We’ve all heard that one of the best things we can do for our health is to get adequate sleep. But we all know as adults that in our busy lives this is one of our most overlooked areas. We let things cut into our sleep time to catch up on things that remain undone during the day. We have every intention to catch up on sleep with the next weekend, but that never happens. Plus, researchers tell us, you cannot catch up on lost sleep. If we want to treat ourselves like this, that’s one thing, but letting our kids slip into this habit can affect them profoundly. With the distractions of television, extracurricular activities, internet, video games and so forth it is easy for bedtimes to push later and later.
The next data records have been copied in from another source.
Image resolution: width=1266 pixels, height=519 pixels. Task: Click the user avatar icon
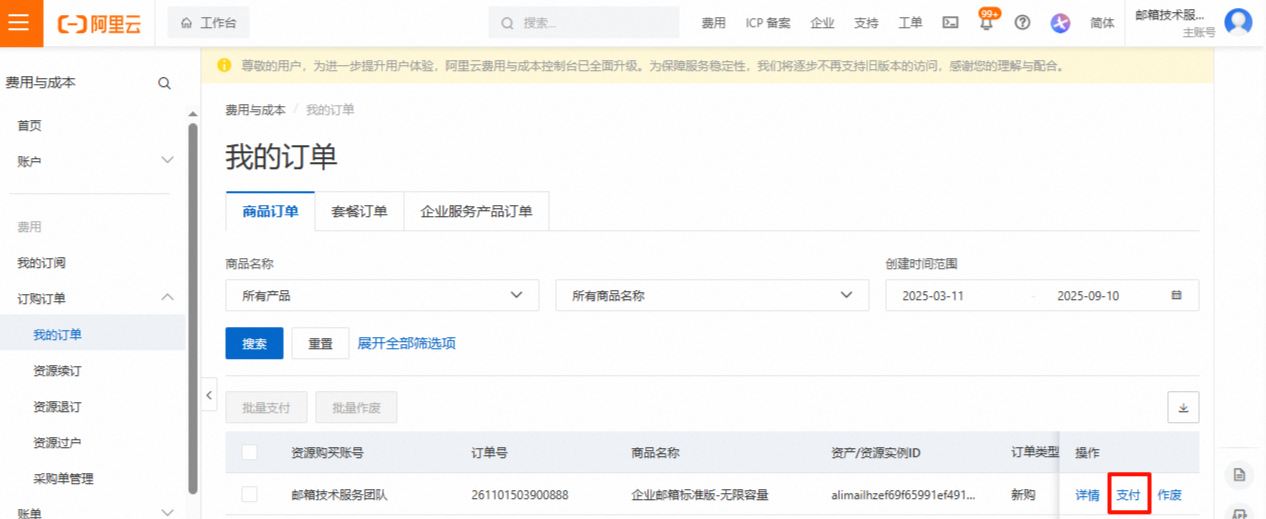tap(1238, 23)
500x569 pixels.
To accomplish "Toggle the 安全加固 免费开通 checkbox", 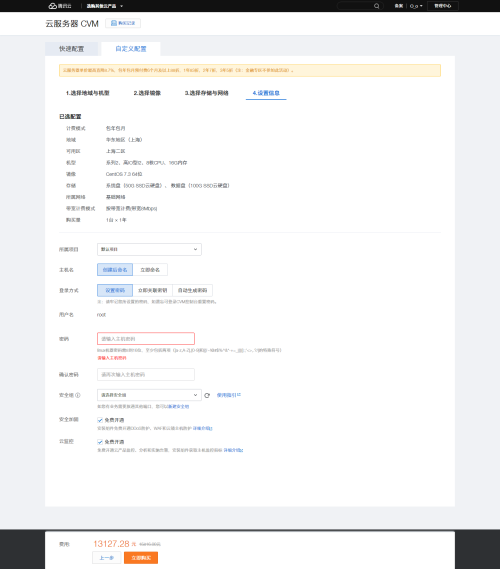I will [x=100, y=420].
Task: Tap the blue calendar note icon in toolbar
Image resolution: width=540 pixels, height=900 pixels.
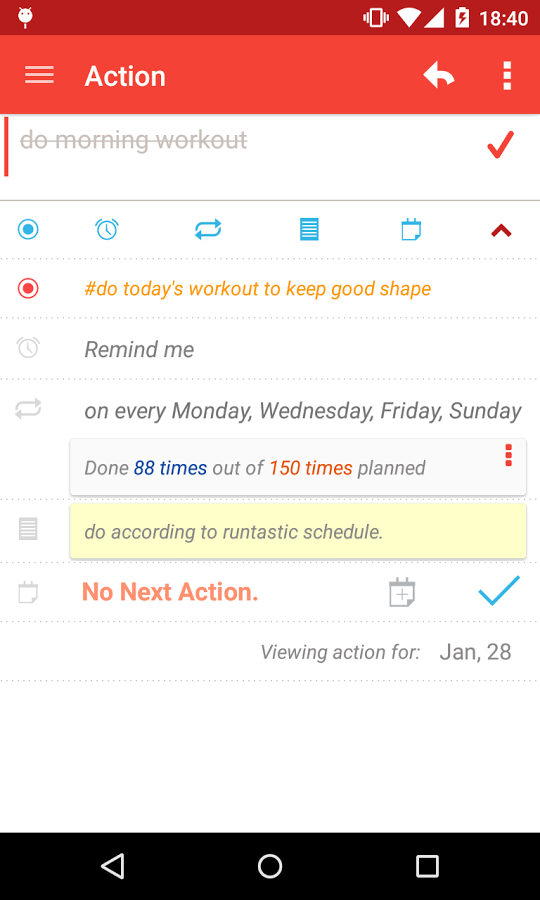Action: [x=411, y=230]
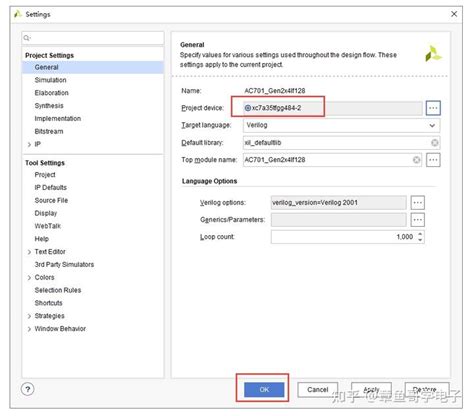Click the Cancel button
This screenshot has width=474, height=416.
[318, 389]
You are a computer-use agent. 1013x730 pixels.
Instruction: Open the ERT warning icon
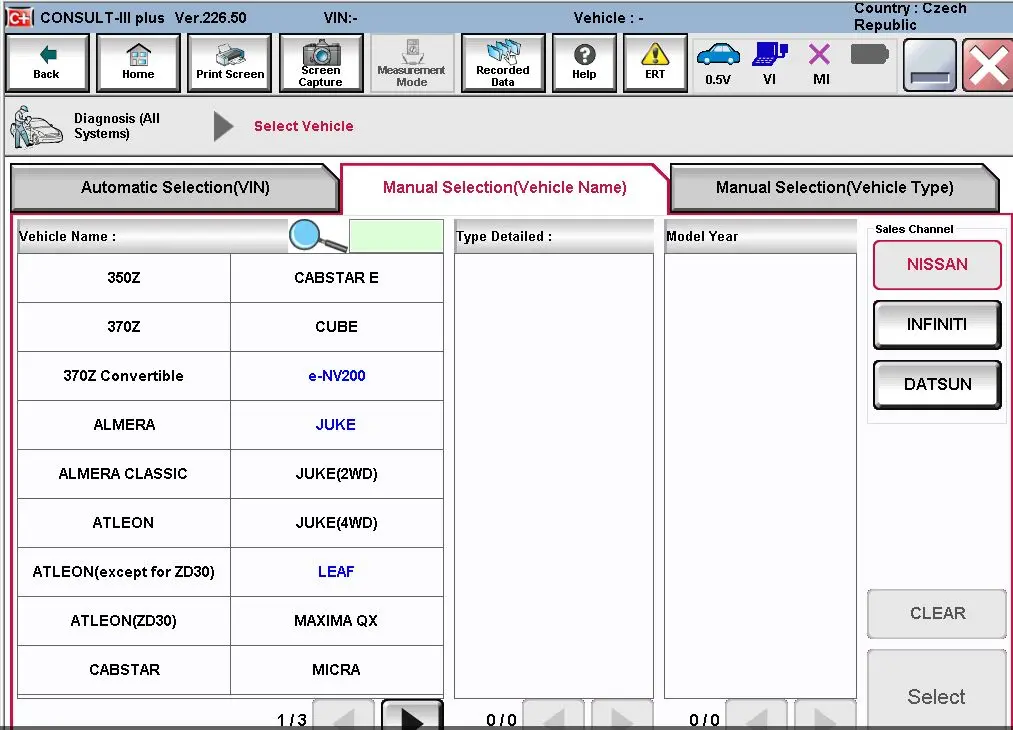[654, 62]
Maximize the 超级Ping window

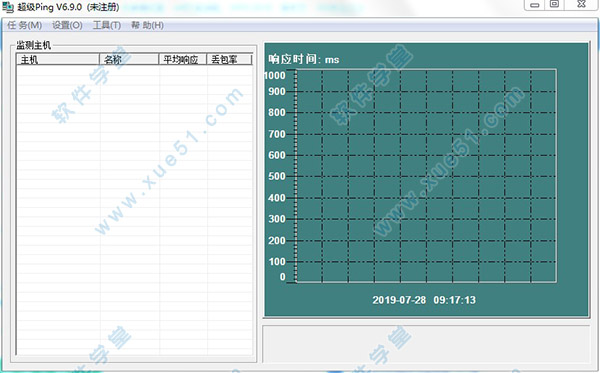coord(554,4)
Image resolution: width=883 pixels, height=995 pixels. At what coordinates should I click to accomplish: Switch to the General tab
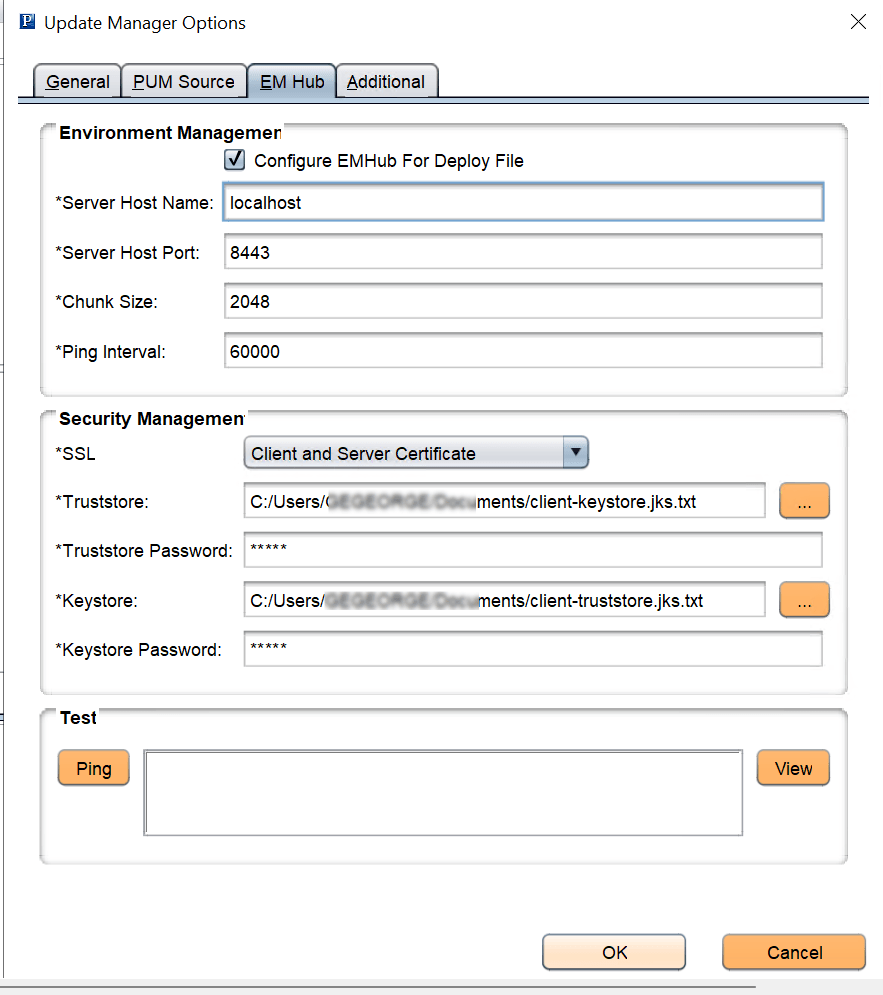(x=77, y=81)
Getting adequate sleep is even more important for children and teenagers than it is for parents. According to WebMD, elementary-age children need 10-11 hours of sleep per night, and teenagers need 8-9 hours per night. Their bodies and brains are in rapid development which leads to higher levels of metabolism. Their energy levels are drained, and without adequate sleep children just cannot perform at their best. Their bodies become more susceptible to illness because sleep support rejuvenation of the immune system through the production of certain substances by the body. Sleep-deprived children are harder to wake up in the morning, which adds stress to the morning rituals of getting everyone out the door. The obvious problems of moodiness, sleepiness and inattentiveness make their way into the classroom and affect the learning environment. Some studies even attribute symptoms of ADD and ADHD to sleep deprivation. Getting sufficient sleep may reduce the risk of obesity and diabetes, according to a study by the Children’s Hospital of Philadelphia.
How can you ensure that your child gets the right amount of rest? First, all the way through your teenager’s years, it is very important to establish and stick with a regular bedtime. Look at the hours recommended above for your child’s age range, figure out what time they should wake up for school every day, and calculate an approximate bedtime. For elementary-age children, this is probably sometime around 8 pm. Younger children may also benefit from a short nap right after school to recharge before evening. Middle school kids could move up to 9 pm, and maybe high-schoolers have a 10 pm bedtime. Stick with this bedtime on weekends, holidays, and even in the summer with rare exception like maybe a sleepover. Kids and adults sleep and perform so much better when they establish and stick to a habit. Limit caffeine, which can lead to restlessness and trouble falling asleep. For younger children in particular, a bedtime routine will help them develop good sleep habits and reduce the stress associated with bedtime. Be aware of what your child watches on television because disturbing images or storylines can cause nightmares. Discourage sleeping in the parent’s bed because this disrupts sleep patterns for child and parents alike. The child’s bedroom should be conducive to a sound sleep. Anything which generates excessive noise or light, such as computers, video games or phones on chargers, televisions in the next room, and so forth should be reduced or removed. Particularly for teens, it may be helpful to remove any late-night temptations to converse with their friends from their rooms. Move computers, home phones, and cell phone chargers into shared family rooms. Avoid the late-night cram sessions and project-completion exercises by helping your child manage their workload more efficiently.
Your child’s health and performance in school depends on good sleep more than we realize. Because our children pay so much attention to what we do, be an example to your child and create your own good sleep habits. You’ll be more awake and alert at work, less tired and stressed in the evenings, and your family will benefit from everyone being well rested.